§ **Exercise description**: Copy the records exactly, from the line containing "What do you see at coordinates (2018, 76)" through the line containing "center [2452, 249].", with both of those lines included.

-- BEGIN --

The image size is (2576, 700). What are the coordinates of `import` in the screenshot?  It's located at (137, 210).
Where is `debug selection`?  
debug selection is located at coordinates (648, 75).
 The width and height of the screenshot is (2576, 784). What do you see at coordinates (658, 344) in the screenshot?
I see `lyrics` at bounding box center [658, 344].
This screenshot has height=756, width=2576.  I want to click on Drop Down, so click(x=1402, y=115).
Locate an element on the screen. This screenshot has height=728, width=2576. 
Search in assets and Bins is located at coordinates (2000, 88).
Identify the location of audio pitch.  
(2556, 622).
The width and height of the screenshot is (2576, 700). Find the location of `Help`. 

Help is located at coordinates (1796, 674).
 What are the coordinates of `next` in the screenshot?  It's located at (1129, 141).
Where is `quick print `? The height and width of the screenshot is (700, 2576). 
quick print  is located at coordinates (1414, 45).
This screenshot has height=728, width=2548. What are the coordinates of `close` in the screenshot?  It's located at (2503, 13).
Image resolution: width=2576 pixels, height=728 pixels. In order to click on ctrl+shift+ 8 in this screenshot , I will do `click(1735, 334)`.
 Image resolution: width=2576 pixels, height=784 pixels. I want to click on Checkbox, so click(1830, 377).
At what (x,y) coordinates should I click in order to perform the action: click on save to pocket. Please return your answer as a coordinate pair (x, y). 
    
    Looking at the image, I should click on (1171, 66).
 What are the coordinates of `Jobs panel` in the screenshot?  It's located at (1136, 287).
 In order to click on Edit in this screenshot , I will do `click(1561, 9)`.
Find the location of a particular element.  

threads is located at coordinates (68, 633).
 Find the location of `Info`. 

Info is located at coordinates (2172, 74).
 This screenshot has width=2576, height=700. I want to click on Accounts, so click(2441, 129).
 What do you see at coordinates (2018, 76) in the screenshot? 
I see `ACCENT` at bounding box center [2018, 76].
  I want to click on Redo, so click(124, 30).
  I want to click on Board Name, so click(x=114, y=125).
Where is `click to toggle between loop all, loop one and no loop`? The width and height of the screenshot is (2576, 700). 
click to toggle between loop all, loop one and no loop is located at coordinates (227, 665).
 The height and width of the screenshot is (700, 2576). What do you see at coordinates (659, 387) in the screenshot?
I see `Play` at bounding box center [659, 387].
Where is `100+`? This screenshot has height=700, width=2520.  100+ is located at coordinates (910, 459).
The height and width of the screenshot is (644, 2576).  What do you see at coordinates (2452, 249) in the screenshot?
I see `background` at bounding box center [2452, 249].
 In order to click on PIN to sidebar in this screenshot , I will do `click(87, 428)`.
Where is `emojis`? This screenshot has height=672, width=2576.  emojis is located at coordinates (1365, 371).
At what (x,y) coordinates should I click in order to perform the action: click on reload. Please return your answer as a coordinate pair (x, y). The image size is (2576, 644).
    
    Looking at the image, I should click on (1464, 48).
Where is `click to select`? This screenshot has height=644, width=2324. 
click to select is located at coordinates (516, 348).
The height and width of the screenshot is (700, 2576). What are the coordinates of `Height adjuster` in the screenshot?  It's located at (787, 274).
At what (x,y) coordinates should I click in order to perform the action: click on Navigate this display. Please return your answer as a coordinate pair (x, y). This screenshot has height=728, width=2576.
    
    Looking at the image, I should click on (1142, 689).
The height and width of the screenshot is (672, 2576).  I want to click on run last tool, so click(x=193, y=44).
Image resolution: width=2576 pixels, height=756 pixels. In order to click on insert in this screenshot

-- END --

§ **Expected answer**:
 What do you see at coordinates (2018, 76) in the screenshot? 
I see `ACCENT` at bounding box center [2018, 76].
  I want to click on Redo, so click(124, 30).
  I want to click on Board Name, so click(x=114, y=125).
Where is `click to toggle between loop all, loop one and no loop`? The width and height of the screenshot is (2576, 700). 
click to toggle between loop all, loop one and no loop is located at coordinates (227, 665).
 The height and width of the screenshot is (700, 2576). What do you see at coordinates (659, 387) in the screenshot?
I see `Play` at bounding box center [659, 387].
Where is `100+`? This screenshot has height=700, width=2520.  100+ is located at coordinates (910, 459).
The height and width of the screenshot is (644, 2576).  What do you see at coordinates (2452, 249) in the screenshot?
I see `background` at bounding box center [2452, 249].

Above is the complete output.